THE REQUEST
Copy word for word the lines from the start of the records through the line containing "This screenshot has height=377, width=602.", including that line.

(Records for finding described items)
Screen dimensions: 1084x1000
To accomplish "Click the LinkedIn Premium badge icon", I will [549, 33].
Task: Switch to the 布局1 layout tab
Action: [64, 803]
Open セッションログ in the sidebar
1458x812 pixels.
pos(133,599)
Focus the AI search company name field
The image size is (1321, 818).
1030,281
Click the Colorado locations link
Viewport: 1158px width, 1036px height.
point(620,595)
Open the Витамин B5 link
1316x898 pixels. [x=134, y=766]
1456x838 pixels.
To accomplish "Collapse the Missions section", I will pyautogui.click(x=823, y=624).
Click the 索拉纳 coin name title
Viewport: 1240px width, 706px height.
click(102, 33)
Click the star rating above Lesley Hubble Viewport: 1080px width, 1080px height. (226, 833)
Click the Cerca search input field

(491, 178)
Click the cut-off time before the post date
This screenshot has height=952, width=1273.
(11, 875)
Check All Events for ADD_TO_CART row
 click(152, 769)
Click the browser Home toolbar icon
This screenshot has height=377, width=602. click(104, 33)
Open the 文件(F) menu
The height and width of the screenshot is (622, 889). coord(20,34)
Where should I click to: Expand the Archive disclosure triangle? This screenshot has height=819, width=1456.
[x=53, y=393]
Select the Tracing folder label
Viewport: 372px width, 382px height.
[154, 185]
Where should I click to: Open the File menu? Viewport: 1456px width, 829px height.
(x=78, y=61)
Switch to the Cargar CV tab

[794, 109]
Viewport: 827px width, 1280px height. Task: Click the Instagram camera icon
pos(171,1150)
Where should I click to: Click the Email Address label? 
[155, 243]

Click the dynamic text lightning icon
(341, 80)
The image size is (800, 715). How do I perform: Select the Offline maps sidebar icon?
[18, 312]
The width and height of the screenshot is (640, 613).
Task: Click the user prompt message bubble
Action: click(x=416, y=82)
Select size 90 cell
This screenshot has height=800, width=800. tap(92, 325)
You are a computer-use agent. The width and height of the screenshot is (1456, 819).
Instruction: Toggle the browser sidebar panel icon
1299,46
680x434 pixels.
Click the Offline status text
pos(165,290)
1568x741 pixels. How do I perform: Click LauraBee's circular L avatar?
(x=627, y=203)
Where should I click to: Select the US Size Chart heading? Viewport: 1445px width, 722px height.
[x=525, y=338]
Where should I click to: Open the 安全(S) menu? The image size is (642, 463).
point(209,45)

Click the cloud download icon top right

WRITTEN SOLUTION
Screen dimensions: 1084x1000
To accomplish "Click the LinkedIn Premium badge icon", I will [549, 33].
Task: Switch to the 布局1 layout tab
Action: [64, 803]
Open セッションログ in the sidebar
1458x812 pixels.
pos(133,599)
Focus the AI search company name field
The image size is (1321, 818).
1030,281
Click the Colorado locations link
Viewport: 1158px width, 1036px height.
point(620,595)
Open the Витамин B5 link
1316x898 pixels. [x=134, y=766]
1456x838 pixels.
To accomplish "Collapse the Missions section", I will pyautogui.click(x=823, y=624).
Click the 索拉纳 coin name title
Viewport: 1240px width, 706px height.
click(102, 33)
Click the star rating above Lesley Hubble Viewport: 1080px width, 1080px height. (226, 833)
Click the Cerca search input field

(491, 178)
Click the cut-off time before the post date
This screenshot has height=952, width=1273.
(11, 875)
Check All Events for ADD_TO_CART row
 click(152, 769)
Click the browser Home toolbar icon
This screenshot has height=377, width=602. click(104, 33)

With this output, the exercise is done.